> _Aim of the exercise_
The entries are to be written out again with no differences.

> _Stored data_

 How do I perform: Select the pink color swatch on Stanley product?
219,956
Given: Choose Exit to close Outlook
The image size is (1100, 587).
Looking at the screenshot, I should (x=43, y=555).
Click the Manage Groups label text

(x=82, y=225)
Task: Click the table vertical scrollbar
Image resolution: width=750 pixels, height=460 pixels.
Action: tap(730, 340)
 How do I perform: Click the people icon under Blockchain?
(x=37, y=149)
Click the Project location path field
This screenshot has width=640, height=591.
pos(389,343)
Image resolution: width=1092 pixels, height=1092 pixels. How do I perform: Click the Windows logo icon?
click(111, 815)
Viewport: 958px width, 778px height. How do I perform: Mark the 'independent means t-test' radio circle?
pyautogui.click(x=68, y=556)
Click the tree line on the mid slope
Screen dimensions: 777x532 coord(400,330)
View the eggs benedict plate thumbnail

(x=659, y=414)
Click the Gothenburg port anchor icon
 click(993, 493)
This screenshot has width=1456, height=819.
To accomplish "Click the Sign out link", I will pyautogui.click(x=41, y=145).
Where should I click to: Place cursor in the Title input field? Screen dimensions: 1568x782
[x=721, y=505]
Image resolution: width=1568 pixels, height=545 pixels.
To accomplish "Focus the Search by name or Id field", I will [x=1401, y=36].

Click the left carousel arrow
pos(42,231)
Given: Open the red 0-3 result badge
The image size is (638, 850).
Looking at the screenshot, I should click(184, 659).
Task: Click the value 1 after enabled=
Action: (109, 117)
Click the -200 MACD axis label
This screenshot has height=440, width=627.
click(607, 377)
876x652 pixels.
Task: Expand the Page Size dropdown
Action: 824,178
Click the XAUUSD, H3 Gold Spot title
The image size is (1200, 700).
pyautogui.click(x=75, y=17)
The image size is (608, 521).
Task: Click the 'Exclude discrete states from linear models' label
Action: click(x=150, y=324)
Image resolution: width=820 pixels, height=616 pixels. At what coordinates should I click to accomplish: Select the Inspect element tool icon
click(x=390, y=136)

> _Output for this task_
 How do I perform: Select the pink color swatch on Stanley product?
219,956
Given: Choose Exit to close Outlook
The image size is (1100, 587).
Looking at the screenshot, I should (x=43, y=555).
Click the Manage Groups label text

(x=82, y=225)
Task: Click the table vertical scrollbar
Image resolution: width=750 pixels, height=460 pixels.
Action: tap(730, 340)
 How do I perform: Click the people icon under Blockchain?
(x=37, y=149)
Click the Project location path field
This screenshot has width=640, height=591.
pos(389,343)
Image resolution: width=1092 pixels, height=1092 pixels. How do I perform: Click the Windows logo icon?
click(111, 815)
Viewport: 958px width, 778px height. How do I perform: Mark the 'independent means t-test' radio circle?
pyautogui.click(x=68, y=556)
Click the tree line on the mid slope
Screen dimensions: 777x532 coord(400,330)
View the eggs benedict plate thumbnail

(x=659, y=414)
Click the Gothenburg port anchor icon
 click(993, 493)
This screenshot has width=1456, height=819.
To accomplish "Click the Sign out link", I will pyautogui.click(x=41, y=145).
Where should I click to: Place cursor in the Title input field? Screen dimensions: 1568x782
[x=721, y=505]
Image resolution: width=1568 pixels, height=545 pixels.
To accomplish "Focus the Search by name or Id field", I will [x=1401, y=36].

Click the left carousel arrow
pos(42,231)
Given: Open the red 0-3 result badge
The image size is (638, 850).
Looking at the screenshot, I should click(184, 659).
Task: Click the value 1 after enabled=
Action: (109, 117)
Click the -200 MACD axis label
This screenshot has height=440, width=627.
click(607, 377)
876x652 pixels.
Task: Expand the Page Size dropdown
Action: 824,178
Click the XAUUSD, H3 Gold Spot title
The image size is (1200, 700).
pyautogui.click(x=75, y=17)
The image size is (608, 521).
Task: Click the 'Exclude discrete states from linear models' label
Action: click(x=150, y=324)
Image resolution: width=820 pixels, height=616 pixels. At what coordinates should I click to accomplish: Select the Inspect element tool icon
click(x=390, y=136)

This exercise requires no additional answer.